*Document extract*
Another minor change to the top controls is that now the C1 custom function button has been replaced by a dedicated video recording button, as we see on the A7S III. Instead, the A7 IV has this second C1 button moved to the back of the camera next to the EVF, where the recording button was on the A7 III.

The main PASM Mode Dial on the top of the A7 IV remains similar to its predecessor in that it still lacks the locking button that we see on other Alpha cameras, such as the A1, A7R IV and A9 II. The selectable modes have also been simplified down to just the standard "PASM" modes, an Auto mode and three customizable preset modes. Movie mode, S&Q and Scene modes have been removed from the dial. However, the A7 IV introduces a new shooting mode switch underneath the Mode Dial. This new locking slider control lets you quickly switch between Photo mode, Movie mode and S&Q (Slow & Quick) mode. The locking feature is nice and helps avoid accidentally changing your primary shooting mode. I do wish the main PASM mode dial had a locking feature, as well, like on many of Sony"s other, higher-end Alpha models, but the dial feels stiff enough that accidental mode changes are probably going to be rare for most people.

Regarding the Stills/Movie/S&Q mode switch, the camera also lets you customize nearly all the buttons and dials across the camera individually, depending on the shooting mode. For example, you can have controls set up for still photography and then an entirely separate set of button and dials functions customized for when you flip into Movie mode and S&Q mode. The level of customization the A7 IV offers is impressive.

*Extracted data*

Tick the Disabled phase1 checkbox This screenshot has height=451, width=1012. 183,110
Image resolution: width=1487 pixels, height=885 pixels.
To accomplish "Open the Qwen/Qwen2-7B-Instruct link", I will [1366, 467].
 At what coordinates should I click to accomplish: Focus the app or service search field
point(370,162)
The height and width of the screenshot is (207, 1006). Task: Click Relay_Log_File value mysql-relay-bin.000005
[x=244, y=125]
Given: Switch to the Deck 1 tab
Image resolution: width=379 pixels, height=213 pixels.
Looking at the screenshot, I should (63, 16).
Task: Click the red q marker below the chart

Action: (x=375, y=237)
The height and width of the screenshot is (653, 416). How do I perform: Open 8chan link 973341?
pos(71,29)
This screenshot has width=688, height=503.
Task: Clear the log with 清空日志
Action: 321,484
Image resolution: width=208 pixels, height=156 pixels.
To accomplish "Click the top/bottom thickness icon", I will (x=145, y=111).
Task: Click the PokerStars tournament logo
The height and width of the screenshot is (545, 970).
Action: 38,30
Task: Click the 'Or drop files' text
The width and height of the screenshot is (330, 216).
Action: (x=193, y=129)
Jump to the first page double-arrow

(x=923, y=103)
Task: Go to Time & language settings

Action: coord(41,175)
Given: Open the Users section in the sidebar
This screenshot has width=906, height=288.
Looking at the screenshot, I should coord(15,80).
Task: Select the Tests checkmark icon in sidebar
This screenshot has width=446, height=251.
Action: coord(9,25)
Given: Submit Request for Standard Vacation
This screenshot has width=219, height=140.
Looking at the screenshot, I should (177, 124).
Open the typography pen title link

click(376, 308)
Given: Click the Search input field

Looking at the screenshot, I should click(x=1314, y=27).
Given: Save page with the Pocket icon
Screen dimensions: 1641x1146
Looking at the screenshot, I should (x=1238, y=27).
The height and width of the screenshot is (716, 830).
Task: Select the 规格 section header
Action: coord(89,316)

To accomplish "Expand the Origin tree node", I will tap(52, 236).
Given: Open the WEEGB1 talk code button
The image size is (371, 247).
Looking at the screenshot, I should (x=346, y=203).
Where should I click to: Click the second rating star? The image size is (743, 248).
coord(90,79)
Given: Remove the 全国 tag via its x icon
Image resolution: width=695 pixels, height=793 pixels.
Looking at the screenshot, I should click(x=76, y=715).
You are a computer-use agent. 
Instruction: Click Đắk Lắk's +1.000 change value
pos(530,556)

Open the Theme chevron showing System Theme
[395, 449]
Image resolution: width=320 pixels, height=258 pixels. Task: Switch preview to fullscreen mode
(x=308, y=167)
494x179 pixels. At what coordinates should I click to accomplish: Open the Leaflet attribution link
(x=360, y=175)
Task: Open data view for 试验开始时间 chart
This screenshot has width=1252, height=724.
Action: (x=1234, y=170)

*Prompt 1*
According to the A7 IV controls excerpt, what replaced the C1 custom function button on top of the camera?
*Prompt 2*
Name every Alpha camera that the A7 IV controls excerpt cites as having a locking button on its mode dial.

*Reply 1*
A dedicated video recording button.

*Reply 2*
A1, A7R IV, A9 II